Wondering what we’ve been up to this year? We have completed 23 projects, from stewardship to volunteer engagement and community education. Read on to learn more about these successes!

1. Nulhegan Hut and Trails Kiosk

Our first feature is in Bloomfield, at Nulhegan Hut and Trails, where you will be welcomed by this new trailhead kiosk. North Branch Nature Center donated this kiosk to us when they replaced theirs. Our Conservation Manager and Seasonal River Steward led volunteers to deconstruct the kiosk at the nature center. They then transported it to the site and rehabilitated it to be a great beacon to the trail. Now, visitors to the hut and trails will have a landmark and information to make their visit as smooth as possible. Read more about this site and book a stay at Nulhegan Hut here.

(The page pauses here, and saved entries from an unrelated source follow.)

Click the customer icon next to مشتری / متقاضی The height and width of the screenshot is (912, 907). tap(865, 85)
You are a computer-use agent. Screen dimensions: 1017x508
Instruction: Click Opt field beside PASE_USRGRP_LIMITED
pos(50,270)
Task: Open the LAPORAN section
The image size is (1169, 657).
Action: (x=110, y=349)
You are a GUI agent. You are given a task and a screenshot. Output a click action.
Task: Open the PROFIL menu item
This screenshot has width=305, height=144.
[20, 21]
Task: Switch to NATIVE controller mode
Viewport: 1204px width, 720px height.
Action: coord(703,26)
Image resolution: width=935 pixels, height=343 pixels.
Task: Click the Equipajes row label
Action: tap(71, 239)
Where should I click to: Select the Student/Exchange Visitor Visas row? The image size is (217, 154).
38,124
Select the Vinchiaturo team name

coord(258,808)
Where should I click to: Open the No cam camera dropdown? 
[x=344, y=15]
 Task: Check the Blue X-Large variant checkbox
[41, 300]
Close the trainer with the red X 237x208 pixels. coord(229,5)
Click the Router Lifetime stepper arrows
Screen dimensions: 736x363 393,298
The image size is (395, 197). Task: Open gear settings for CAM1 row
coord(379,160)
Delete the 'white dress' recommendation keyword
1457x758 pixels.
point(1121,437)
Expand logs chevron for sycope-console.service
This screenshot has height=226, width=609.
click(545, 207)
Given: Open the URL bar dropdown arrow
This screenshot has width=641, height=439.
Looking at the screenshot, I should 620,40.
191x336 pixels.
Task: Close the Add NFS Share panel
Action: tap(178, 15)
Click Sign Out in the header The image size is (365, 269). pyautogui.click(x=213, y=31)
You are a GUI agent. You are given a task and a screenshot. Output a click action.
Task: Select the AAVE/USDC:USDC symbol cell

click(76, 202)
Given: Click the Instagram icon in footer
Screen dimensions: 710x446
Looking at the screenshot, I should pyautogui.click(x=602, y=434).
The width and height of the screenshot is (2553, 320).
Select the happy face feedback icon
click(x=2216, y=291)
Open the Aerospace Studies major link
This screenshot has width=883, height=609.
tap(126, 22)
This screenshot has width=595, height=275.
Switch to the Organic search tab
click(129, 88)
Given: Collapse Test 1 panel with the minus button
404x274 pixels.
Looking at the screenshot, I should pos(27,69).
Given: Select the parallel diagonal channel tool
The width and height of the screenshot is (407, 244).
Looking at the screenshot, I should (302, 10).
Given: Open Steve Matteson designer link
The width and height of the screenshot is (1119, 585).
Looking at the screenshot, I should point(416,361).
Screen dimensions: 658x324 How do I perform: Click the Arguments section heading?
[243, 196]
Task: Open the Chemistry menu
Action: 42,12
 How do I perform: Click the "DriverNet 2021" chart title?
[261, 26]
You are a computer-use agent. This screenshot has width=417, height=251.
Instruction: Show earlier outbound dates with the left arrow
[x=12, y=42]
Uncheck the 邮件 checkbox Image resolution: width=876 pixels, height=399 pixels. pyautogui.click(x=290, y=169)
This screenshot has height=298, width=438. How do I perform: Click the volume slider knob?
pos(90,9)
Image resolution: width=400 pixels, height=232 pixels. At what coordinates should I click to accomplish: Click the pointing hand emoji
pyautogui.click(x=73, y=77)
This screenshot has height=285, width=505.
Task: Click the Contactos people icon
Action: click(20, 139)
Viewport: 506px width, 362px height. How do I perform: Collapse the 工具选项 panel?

2. Barre River Access Volunteer Day

Communities needed to come together to support our rivers this year, and this volunteer day shows the power of collaboration that we have seen following the July flood. Through a partnership with the Barre City River Access Task Force, a group of 18 volunteers ages 7-77 helped reconstruct a 1/2-mile trail that leads to a spectacular waterfall on the Stevens Branch River. The flood destroyed much of the trail, redistributing rocks, gravel, sand, and debris, making the path unclear and unsafe. Volunteers hauled out a 1/2 ton of plastic, fabric, and tires from the floodplain, moved rocks to become stepping stones, and resurfaced the trail so that anglers, swimmers, and picnickers can now safely and clearly find their way to the falls. Stay tuned for an upcoming event at Rotary Park in February.

3. Verde Rock

Another Vermont River Conservancy stewardship success from 2023 is this site in Hancock Village along the White River. Once a junkyard, this riverbend was piled high with cars when it was protected 4 years ago. Though the cars are long gone, waist-deep weeds, a lack of parking, and no sign made the site less than welcoming. Our River Steward, Amanda Garland, worked hard to change that. She put in the sweat equity to create a trail and connected with neighbors who now help take care of the site. We had been calling this swimming hole by its less-than-honorable junkyard name, so Amanda reached out to the community for ideas. When she asked local high school kids to suggest new names, the answer was easy – Verde Rock – the namesake of the local quarry and the colorful outcroppings that rise up from the riverbed. Learn more about this site here.

4. Mossy Lamoille Headwaters

All parts of a watershed are important to its function as a whole, and headwaters are no exception. This year, we protected a site at the headwaters of the Lamoille. Previously owned by a logging company, but left untouched due to its natural beauty, this site is a rare old-growth forest. A place filled with pillowy mosses, spongy soils, and seeps, it’s home to unique ecological communities and it helps people downstream by storing rainwater, especially important during droughts and floods. One of our goals as Vermont River Conservancy is to protect more places like this, where even the smallest streams can make a big difference for the overall watershed. Read our blog post about this conserved land here.

5.  Nulhegan Pond Access

Another Vermont River Conservancy project accomplishment this year is this beautiful 13-acre parcel near the headwaters of the Nulhegan River, protected to support public recreational use. From the hand-carry launch, paddlers can head upstream to explore Nulhegan Pond or embark on a downstream trip through an extensive wetland complex to a take-out at Wenlock Crossing or further downstream to the confluence with the Connecticut River. In the coming year, VRC will improve parking, wayfinding signage, and accessibility.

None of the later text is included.